Unlike this morning, Wednesday afternoon’s games went as planned. Well, almost. There was that whole thing where Latvia, led by inhuman goaltender Kristers Gudlevskis, scared the living hell out of Canadian Hockey Twitter for 55 minutes of rego hockey. But the US put away the Czechs with a strong, evenly distributed scoring effort, and that was pretty cool.
The wins by America and America’s stupid hat set up a rematch of the 2010 Vancouver finals for Friday at noon. It’s going to be absolutely unbearable; I need you to start rationing your anti-anxiety drugs now.
But first: let’s delve into the recap.
Let’s get this out of the way first: Canada has scored 13 goals on 168 shots. That’s a sub-par 7.7%% shooting percentage. That’s definitely below where they want to be, and it’s absolutely below the shooting talent of that roster. We know these things. What we don’t know is how the Canadians could “shoot better” or if they can do it in their next two games. If teams could reliably improve shooting percentages, they’d all be doing it always. But they haven’t, so we’re still stuck in a blender of hot goalies and slumping shooters.
Enter Kristers Gudlevskis, hot goalie and the undisputed star of the day. Gudlevskis stopped 55 of 57 shots on Wednesday, a 96.49% save percentage in a losing effort, a ridiculous shot total by the Canadians. Out of 880 games in the NHL system for this year, I see two that had that many shots: a shutout by the Oilers over the Sharks, and a 65-minute barnburner between the Senators and the Islanders. Gudlevskis did a remarkable thing. And though goalies can get hot without it meaning much, I gotta think Steve Yzerman is gonna extend Gudlevskis’ contract in Tampa on the basis of this game alone. I bet we’ll see him in the bigs before long.
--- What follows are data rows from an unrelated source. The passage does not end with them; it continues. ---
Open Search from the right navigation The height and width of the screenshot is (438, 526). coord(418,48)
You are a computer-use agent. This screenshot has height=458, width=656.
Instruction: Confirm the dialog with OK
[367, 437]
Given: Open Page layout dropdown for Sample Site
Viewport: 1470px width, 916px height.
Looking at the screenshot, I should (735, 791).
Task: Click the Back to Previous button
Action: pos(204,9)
Breaking Canada’s scoring torpor was Shea Weber, though perhaps we should credit Jonathan Teows for taking that late swing on Gudlevskis on the sequence right before.
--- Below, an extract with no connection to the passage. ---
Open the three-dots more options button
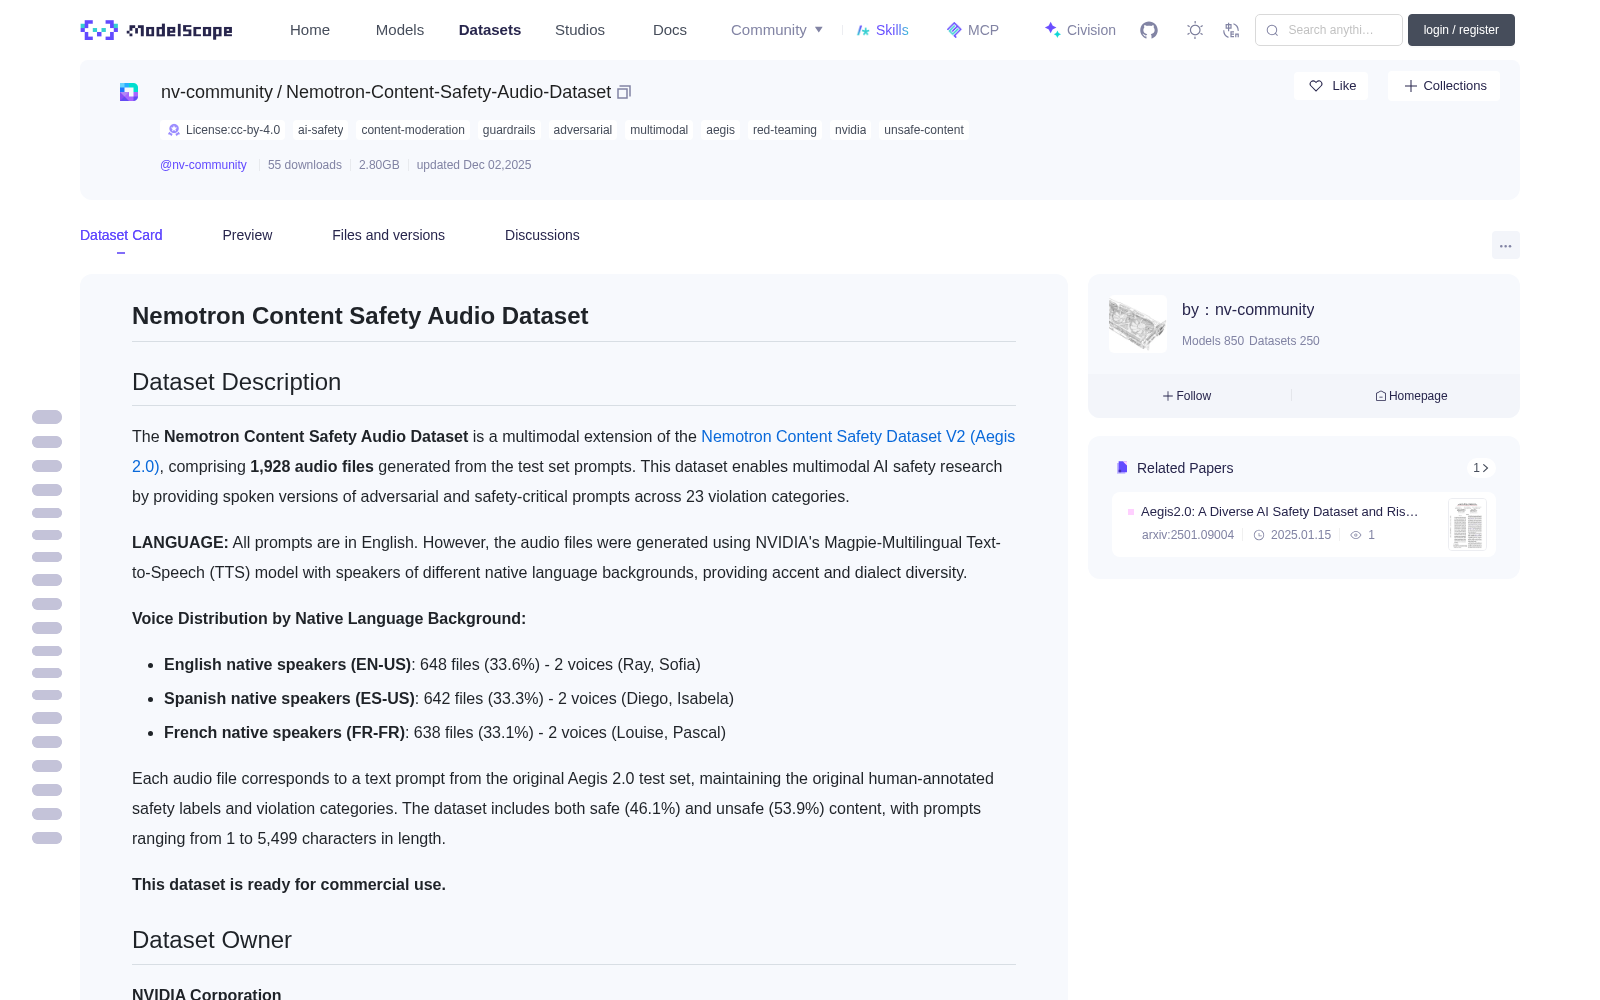 pos(1505,245)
Then there was the no-goal/no-whistle earlier on. The Canadians were liable to stage their own version of Russia’s anti-ref protest after this one:
The puck got past Gudlevskis (that name, jeez, every time I have to check the spelling– I’m using this mnemonic: “god loves skiis?”), but a Latvian defender came up with a brilliant tactic to help out: cover the puck with his glove in the crease. You Can’t Do That. It should have been a penalty shot. It was not. The outrage on C.H.T. was palpable. The bezoar swelled.
Although Canada freaked out, they still pulled out the victory. They were, after all, the better team– even if they’re underperforming (though not as much as some people say). The question going forward is in two parts, and the second part is Shakespearean: 1) Who is gonna score? and 2) Wherefore art thou, Sidney Crosby?
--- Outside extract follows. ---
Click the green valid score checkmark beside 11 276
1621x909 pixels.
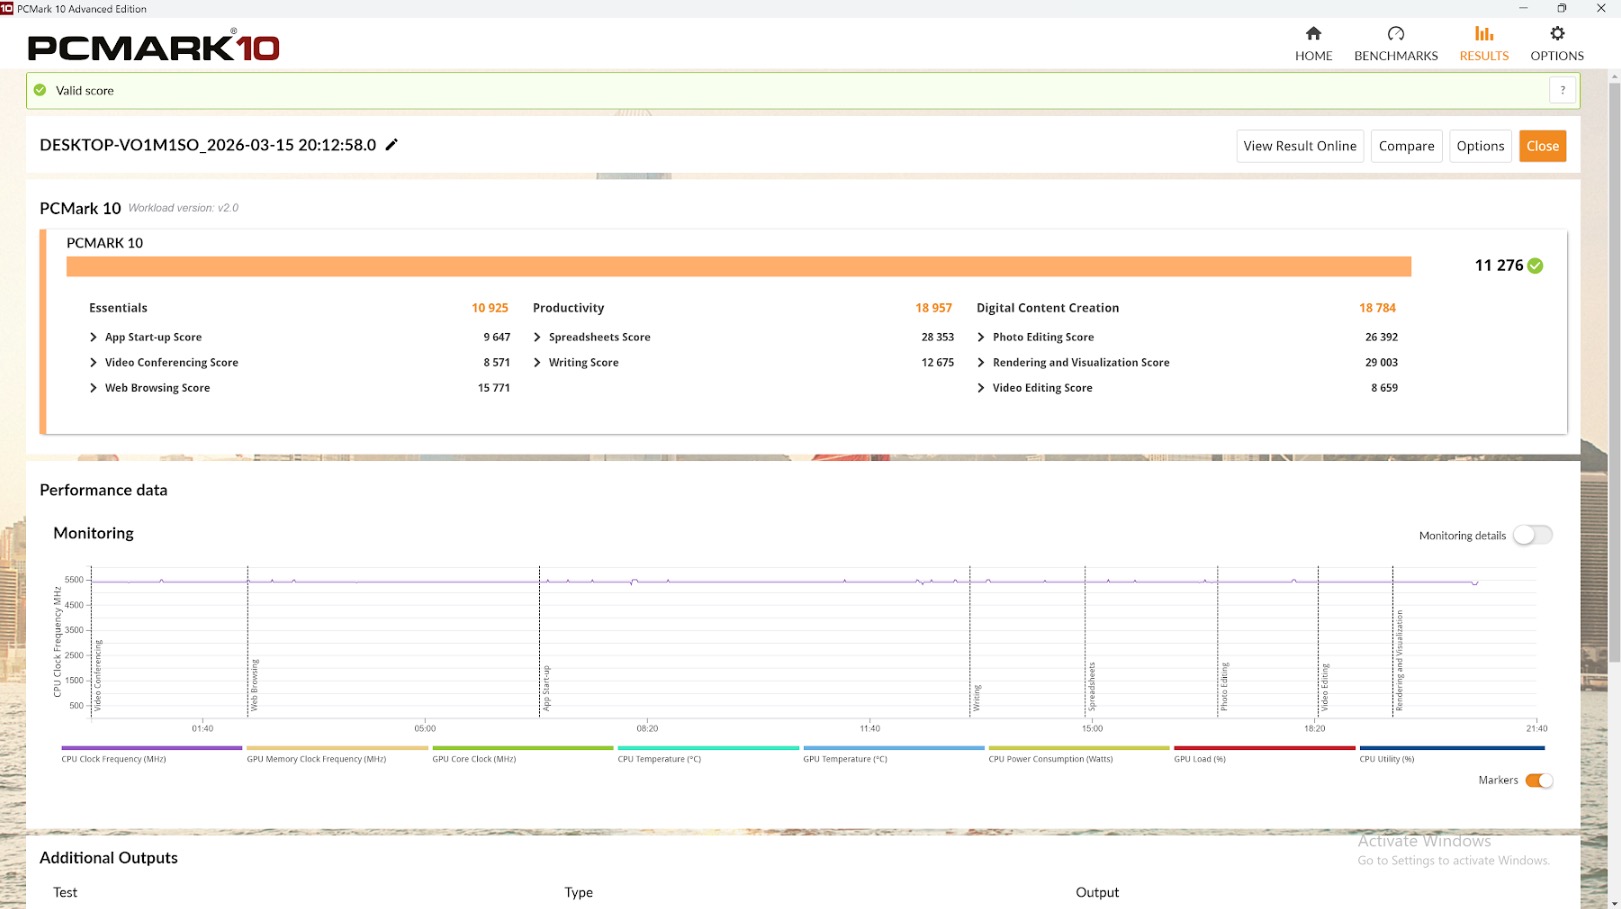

Actually playing a good team today were the Americans, who did more of that depth scoring thing that has worked out so well for them so far. The US pulled out an early lead and held onto it throughout. I suspect that lead protection was the reason shots were so close (25 to 23), though I have seen otherwise smart people declare America a weak possession team that is winning due to high shooting percentages. The 20% they got on Wednesday certainly might draw some down that path, but I’m not so sure. I guess we’ll find out on Friday.
And to be fair, this win had more to do with Ondrej Pavelec in net than anything the Americans did. With some live bounces off the boards, the US feasted on unlikely shots that Pavelec couldn’t square to or chip shots that he was couldn’t face due to his pre-existing plans to lay belly-down on the ice like a beached whale.
Every goal looked like this (via Blackburn):
Bouncy boards, bad angle, nothing but net– except for when it banks off Ondrej’s pads or his skates or the storm cloud that follows him everywhere he goes.
Big ups to Oiler Ales Hemsky of the Czech Republic for getting two goals past Jonathan Quick, the second of which was a scary freaking skill shot. Without those two goals, this would’ve looked far more one-sided than it was. Despite all their flaws (age, goaltending, Jaromir Jagr), the CZE are a good team who played a good game. The question on my mind– another one that will be answered on Friday– is this: what does the US play like when they don’t have the lead and their opponent is better?
Just kidding. I don’t want to see what the US looks like when they don’t have the lead. Friday oughtta be one of those elimination-game blowouts where the outcome is in question only for a couple minutes.
When I say oughtta, I mean it in a subjunctive, this-is-how-the-world-should-be kind of way. Not in a predictive, I’m-not-actually-talking-out-my-rear-end-right-now way. USA vs Canada is going to be the most intense hockey game we’ve seen since the last time we saw USA vs Canada playing in the Olympics.
I don’t want to talk about that game.
Instead, let’s discuss another match between two other teams. Those teams are USA and Canada– ladies edition. Quick: change all the uniforms to pink and put some condescending glitter and junk on it. The North American women make up two fantastic and fun-to-watch teams. They have dominated Sochi, and they’re set to meet on Thursday at noon. It’s going to be a bloodbath. I’m rooting for Amanda’s brother’s sister.